The mortgage war has begun and banks are beginning to offer more competitive interest rates on their mortgages, especially at fixed and mixed rates. But what are the cheapest mortgages in March 2024?
The cheapest mortgages in the short or medium term are mixed ones. According to the experts at HelpMyCash.com, a mortgage broker can get 2.50% interest (3% APR) for ten years, without linked products. After this period, the interest becomes Euribor plus 0.55%, therefore, those who contract it must be prepared for a possible increase in the installment from the eleventh year in case the Euribor is high.
Another option is to take advantage of the savings to amortize the mortgage when the fixed tranche ends, or take advantage of the fact that these products have fairly low novation or subrogation commissions (up to 0.25%) during the variable period. In a hypothetical case of an increase in installments, the conditions could be changed with the same bank or with another entity to make them cheaper, as long as more attractive interests are offered.

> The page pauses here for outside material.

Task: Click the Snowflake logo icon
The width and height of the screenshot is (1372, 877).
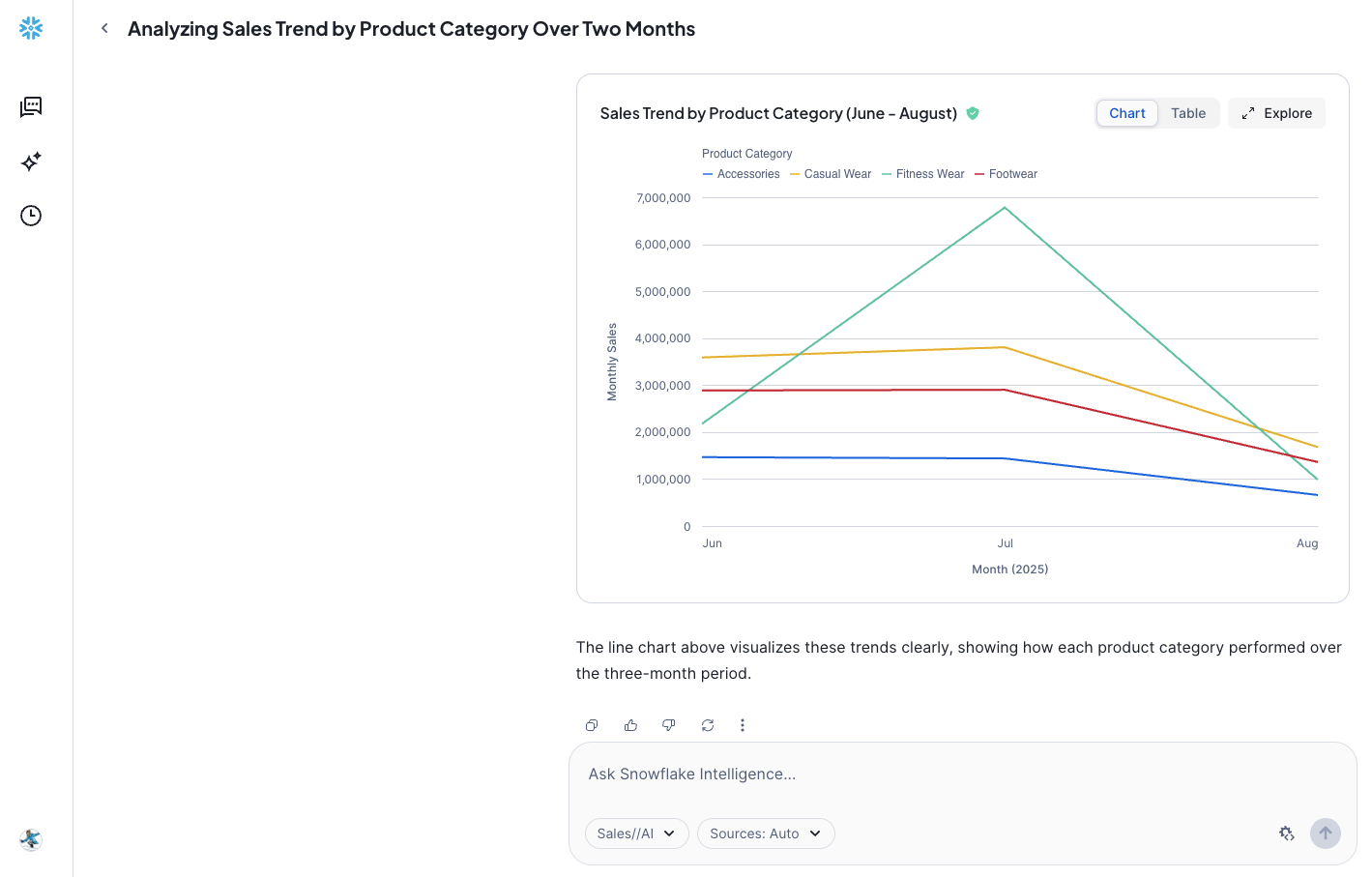Action: [x=31, y=28]
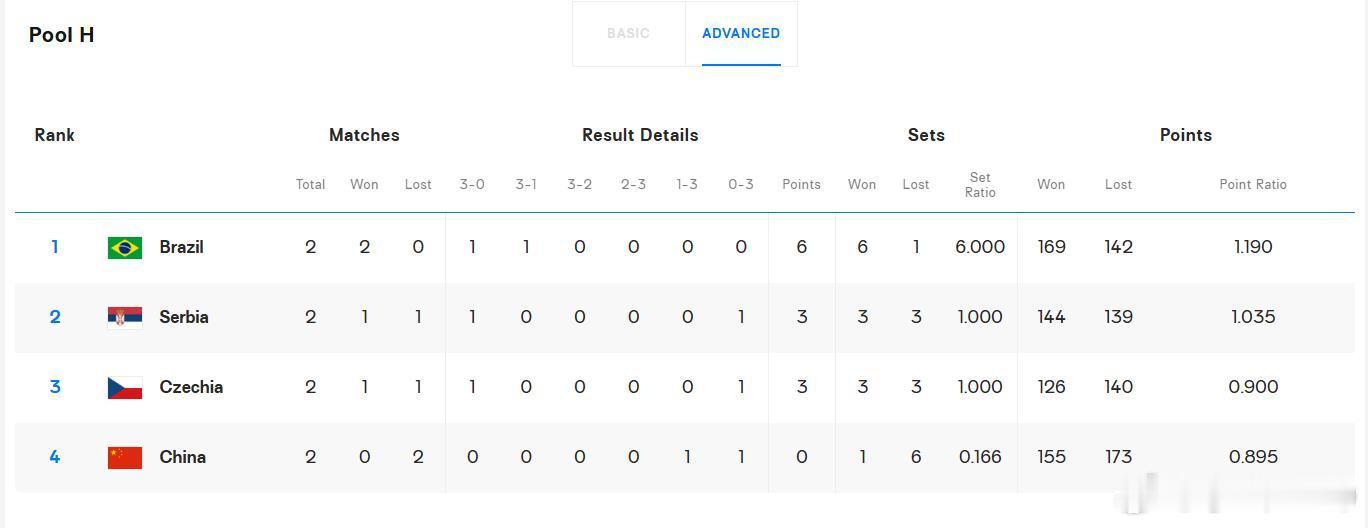
Task: Click the Serbia flag icon
Action: pos(125,317)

The cheapest fixed mortgage can currently also be obtained by a mortgage broker and has an interest rate of 2.75% (2.96% APR) for 25 or 30 years and does not require the contracting of any linked product. Although the interest rate is slightly higher than that of the best mixed mortgage, this type of loan ensures a stable and unchanged payment, regardless of fluctuations in the Euribor. Therefore, they are one of the favorite options of those who prioritize financial stability and do not want changes in their installments.
It is worth mentioning that fixed mortgages have higher commissions when changing banks or renegotiating the conditions with the same entity. According to the bank, the commission can reach up to 2% if the operation is carried out during the first 10 years of the contract, or up to 1.5% if it is carried out in subsequent years.

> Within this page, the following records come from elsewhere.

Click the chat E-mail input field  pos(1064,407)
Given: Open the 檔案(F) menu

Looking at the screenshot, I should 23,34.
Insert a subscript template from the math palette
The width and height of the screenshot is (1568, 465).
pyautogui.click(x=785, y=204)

The best variable mortgage, on the other hand, offers an interest rate of Euribor plus 0.49% (2.33% TIN during the first twelve months) for 25 or 30 years and does not require the contracting of any additional product. In high Euribor scenarios, like now, the interest on this type of mortgage can be higher than that of fixed or mixed mortgages during the first years, but it would become cheaper if the Euribor tends to fall. However, those who decide to contract it must be prepared for fluctuations in the Euribor and, above all, ensure that they will be able to pay the fee even with a Euribor higher than 5%, which is its historical maximum.
The novation and subrogation commissions in this case are also low (up to 0.25%), therefore, changing banks or renegotiating the mortgage is less expensive if you take out a variable mortgage, compared to a fixed one.
The best option between fixed, variable and mixed mortgages depends on the profile of the person taking out the mortgage, but the most important factor to take into account is risk aversion:
A fixed mortgage is the safest option, since it involves paying the same fee throughout the life of the mortgage. A variable mortgage, on the other hand, is riskier, since the payment will depend on fluctuations in the Euribor, which can rise and fall several times throughout the life of the mortgage.
A mixed mortgage is somewhere in between, with an initial fixed period where the risk is low and a final variable period where the risk is moderate. During this last period, the installments may increase if the Euribor rises, but to a lesser extent than with a variable mortgage. This is because if the fixed tranche is at least ten years, most of the interest will have been paid.